一般財団法人 ブランド・マネージャー認定協会 > スペシャルインタビュー >徐 誠敏(ソ ソンミン)氏 Vol.3
聞き手:一般財団法人 ブランド・マネージャー認定協会 代表理事 岩本俊幸
【徐 誠敏(ソ ソンミン)氏のプロフィール】
中央大学商学部兼任講師 兼 静岡産業大学情報学部兼任講師
企業ブランド・マネジメント戦略論の研究室 & 日韓企業のマーケティングとブランディングのコンサルティング 代表
「中小企業にも適用可能なインターナル・ブランディング & チームブランディングの重要性とその戦略的取り組み」
「日韓企業のものづくり競争力と市場づくり競争力のバランス戦略」

===============

- **出題課題**:
- A) 徐誠敏氏のインタビュー抜粋において、聞き手を務めているのはどなたですか。
- B) 徐誠敏氏のインタビュー抜粋を、最後の行の後から書き継いでください。
次に掲げる一覧は、この課題とは関係がありません。

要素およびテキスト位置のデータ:
===============

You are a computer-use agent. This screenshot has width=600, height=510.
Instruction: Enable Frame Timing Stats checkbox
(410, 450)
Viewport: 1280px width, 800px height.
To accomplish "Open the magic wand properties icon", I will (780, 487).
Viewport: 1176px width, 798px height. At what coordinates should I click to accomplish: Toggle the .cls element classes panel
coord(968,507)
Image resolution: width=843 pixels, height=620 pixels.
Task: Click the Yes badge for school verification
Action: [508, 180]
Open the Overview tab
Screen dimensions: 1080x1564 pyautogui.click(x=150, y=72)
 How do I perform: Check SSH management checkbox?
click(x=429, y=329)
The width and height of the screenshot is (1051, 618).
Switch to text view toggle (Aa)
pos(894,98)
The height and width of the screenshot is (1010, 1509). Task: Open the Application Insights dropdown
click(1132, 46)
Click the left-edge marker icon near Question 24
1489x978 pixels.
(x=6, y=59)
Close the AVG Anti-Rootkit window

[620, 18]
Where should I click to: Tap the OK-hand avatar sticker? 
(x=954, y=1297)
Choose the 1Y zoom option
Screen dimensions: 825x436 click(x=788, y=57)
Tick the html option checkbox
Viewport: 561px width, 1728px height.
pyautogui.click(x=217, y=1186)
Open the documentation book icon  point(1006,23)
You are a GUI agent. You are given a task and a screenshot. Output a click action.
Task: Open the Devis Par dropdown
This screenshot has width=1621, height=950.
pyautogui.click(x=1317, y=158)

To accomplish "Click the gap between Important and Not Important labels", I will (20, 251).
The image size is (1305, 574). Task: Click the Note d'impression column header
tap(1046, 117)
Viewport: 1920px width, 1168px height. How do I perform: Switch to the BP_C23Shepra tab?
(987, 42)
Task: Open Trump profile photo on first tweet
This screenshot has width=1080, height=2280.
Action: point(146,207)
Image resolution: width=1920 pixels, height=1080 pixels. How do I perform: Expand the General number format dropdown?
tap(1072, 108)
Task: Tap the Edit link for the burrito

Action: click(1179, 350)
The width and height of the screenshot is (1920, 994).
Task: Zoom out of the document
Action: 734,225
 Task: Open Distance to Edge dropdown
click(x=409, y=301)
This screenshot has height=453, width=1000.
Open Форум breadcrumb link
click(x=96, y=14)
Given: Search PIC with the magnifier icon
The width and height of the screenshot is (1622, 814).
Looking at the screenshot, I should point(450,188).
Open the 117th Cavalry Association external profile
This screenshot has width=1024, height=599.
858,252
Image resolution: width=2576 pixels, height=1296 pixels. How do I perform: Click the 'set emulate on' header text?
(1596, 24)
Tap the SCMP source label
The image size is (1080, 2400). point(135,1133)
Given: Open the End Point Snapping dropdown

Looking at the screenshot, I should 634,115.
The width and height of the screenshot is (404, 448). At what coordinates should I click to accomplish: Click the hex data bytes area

===============

- **演習の解答**:
- A) 一般財団法人 ブランド・マネージャー認定協会 代表理事の岩本俊幸氏です。

- B)
「サムスン電子のグローバルマーケティング(カメレオン型現地適合化)戦略」に関する講座・講演会・セミナー 代表講師
一般財団法人ブランド・マネージャー認定協会 アドバイザー企業ブランド・マネジメント戦略‐CEO・企業・製品間のブランド価値創造のリンケージ‐
ブランド
『この1冊でわかる 中小企業にも適用可能なブランド創発型企業を創るためのインターナル・ブランディングの重要性とその戦略的取組事例&新興国市場における韓国企業の成功事例から読み解くグローバル・マーケティング戦略』
聞き手
本日はお忙しいところ、ありがとうございます。
今回は『インターナルブランディング』について、色々お話を伺いたいと思っております。
まず、先生は『インターナルブランディング』が非常に重要だということを提唱されていますが、
そのような考えに至った背景をお聞かせください。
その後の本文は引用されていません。